━━ RECORD SET
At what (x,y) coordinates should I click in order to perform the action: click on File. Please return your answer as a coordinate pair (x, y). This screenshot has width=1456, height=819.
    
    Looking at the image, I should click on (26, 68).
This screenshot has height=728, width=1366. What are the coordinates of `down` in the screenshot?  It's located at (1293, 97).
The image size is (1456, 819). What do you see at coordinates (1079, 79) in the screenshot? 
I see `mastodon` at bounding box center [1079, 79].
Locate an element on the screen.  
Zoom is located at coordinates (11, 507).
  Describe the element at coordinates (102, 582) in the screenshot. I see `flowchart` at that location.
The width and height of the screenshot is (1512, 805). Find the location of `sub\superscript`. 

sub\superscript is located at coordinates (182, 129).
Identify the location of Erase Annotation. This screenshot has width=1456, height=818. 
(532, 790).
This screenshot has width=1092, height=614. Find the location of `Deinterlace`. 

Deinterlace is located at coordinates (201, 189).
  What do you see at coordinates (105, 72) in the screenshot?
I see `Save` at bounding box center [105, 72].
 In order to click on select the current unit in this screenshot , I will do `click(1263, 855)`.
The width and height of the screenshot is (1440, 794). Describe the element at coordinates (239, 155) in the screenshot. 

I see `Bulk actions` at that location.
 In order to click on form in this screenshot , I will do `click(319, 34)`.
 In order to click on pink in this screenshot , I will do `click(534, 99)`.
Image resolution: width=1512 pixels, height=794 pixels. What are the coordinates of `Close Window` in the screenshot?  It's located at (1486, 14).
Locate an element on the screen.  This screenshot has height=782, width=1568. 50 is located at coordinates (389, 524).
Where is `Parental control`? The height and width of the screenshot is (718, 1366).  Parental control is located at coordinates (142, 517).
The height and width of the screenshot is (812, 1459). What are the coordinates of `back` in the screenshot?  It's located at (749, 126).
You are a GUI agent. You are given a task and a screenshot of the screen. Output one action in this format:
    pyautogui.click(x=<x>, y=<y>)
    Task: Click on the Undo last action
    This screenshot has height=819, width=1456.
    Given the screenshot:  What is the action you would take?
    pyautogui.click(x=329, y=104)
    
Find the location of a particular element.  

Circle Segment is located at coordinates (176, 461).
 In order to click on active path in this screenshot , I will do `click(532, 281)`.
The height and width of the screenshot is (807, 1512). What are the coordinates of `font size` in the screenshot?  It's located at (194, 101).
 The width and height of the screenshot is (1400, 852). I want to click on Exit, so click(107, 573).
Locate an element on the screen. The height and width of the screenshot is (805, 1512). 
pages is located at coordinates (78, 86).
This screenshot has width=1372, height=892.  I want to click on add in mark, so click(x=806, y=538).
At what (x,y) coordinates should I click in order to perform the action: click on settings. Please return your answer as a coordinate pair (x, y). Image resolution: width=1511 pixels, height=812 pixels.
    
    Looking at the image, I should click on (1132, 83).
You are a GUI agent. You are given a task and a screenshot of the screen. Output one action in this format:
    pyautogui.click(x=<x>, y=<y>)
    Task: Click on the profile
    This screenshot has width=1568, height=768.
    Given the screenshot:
━━━━
■ **WHAT IS ASKED**
Put every line of the rows above into a JSON list of strings, one string per line, leaving out blank lines.

■ **WRITTEN RESPONSE**
[
  "At what (x,y) coordinates should I click in order to perform the action: click on File. Please return your answer as a coordinate pair (x, y). This screenshot has width=1456, height=819.",
  "    Looking at the image, I should click on (26, 68).",
  "This screenshot has height=728, width=1366. What are the coordinates of `down` in the screenshot?  It's located at (1293, 97).",
  "The image size is (1456, 819). What do you see at coordinates (1079, 79) in the screenshot? ",
  "I see `mastodon` at bounding box center [1079, 79].",
  "Locate an element on the screen.  ",
  "Zoom is located at coordinates (11, 507).",
  "  Describe the element at coordinates (102, 582) in the screenshot. I see `flowchart` at that location.",
  "The width and height of the screenshot is (1512, 805). Find the location of `sub\\superscript`. ",
  "sub\\superscript is located at coordinates (182, 129).",
  "Identify the location of Erase Annotation. This screenshot has width=1456, height=818. ",
  "(532, 790).",
  "This screenshot has width=1092, height=614. Find the location of `Deinterlace`. ",
  "Deinterlace is located at coordinates (201, 189).",
  "  What do you see at coordinates (105, 72) in the screenshot?",
  "I see `Save` at bounding box center [105, 72].",
  " In order to click on select the current unit in this screenshot , I will do `click(1263, 855)`.",
  "The width and height of the screenshot is (1440, 794). Describe the element at coordinates (239, 155) in the screenshot. ",
  "I see `Bulk actions` at that location.",
  " In order to click on form in this screenshot , I will do `click(319, 34)`.",
  " In order to click on pink in this screenshot , I will do `click(534, 99)`.",
  "Image resolution: width=1512 pixels, height=794 pixels. What are the coordinates of `Close Window` in the screenshot?  It's located at (1486, 14).",
  "Locate an element on the screen.  This screenshot has height=782, width=1568. 50 is located at coordinates (389, 524).",
  "Where is `Parental control`? The height and width of the screenshot is (718, 1366).  Parental control is located at coordinates (142, 517).",
  "The height and width of the screenshot is (812, 1459). What are the coordinates of `back` in the screenshot?  It's located at (749, 126).",
  "You are a GUI agent. You are given a task and a screenshot of the screen. Output one action in this format:",
  "    pyautogui.click(x=<x>, y=<y>)",
  "    Task: Click on the Undo last action",
  "    This screenshot has height=819, width=1456.",
  "    Given the screenshot:  What is the action you would take?",
  "    pyautogui.click(x=329, y=104)",
  "Find the location of a particular element.  ",
  "Circle Segment is located at coordinates (176, 461).",
  " In order to click on active path in this screenshot , I will do `click(532, 281)`.",
  "The height and width of the screenshot is (807, 1512). What are the coordinates of `font size` in the screenshot?  It's located at (194, 101).",
  " The width and height of the screenshot is (1400, 852). I want to click on Exit, so click(107, 573).",
  "Locate an element on the screen. The height and width of the screenshot is (805, 1512). ",
  "pages is located at coordinates (78, 86).",
  "This screenshot has width=1372, height=892.  I want to click on add in mark, so click(x=806, y=538).",
  "At what (x,y) coordinates should I click in order to perform the action: click on settings. Please return your answer as a coordinate pair (x, y). Image resolution: width=1511 pixels, height=812 pixels.",
  "    Looking at the image, I should click on (1132, 83).",
  "You are a GUI agent. You are given a task and a screenshot of the screen. Output one action in this format:",
  "    pyautogui.click(x=<x>, y=<y>)",
  "    Task: Click on the profile",
  "    This screenshot has width=1568, height=768.",
  "    Given the screenshot:"
]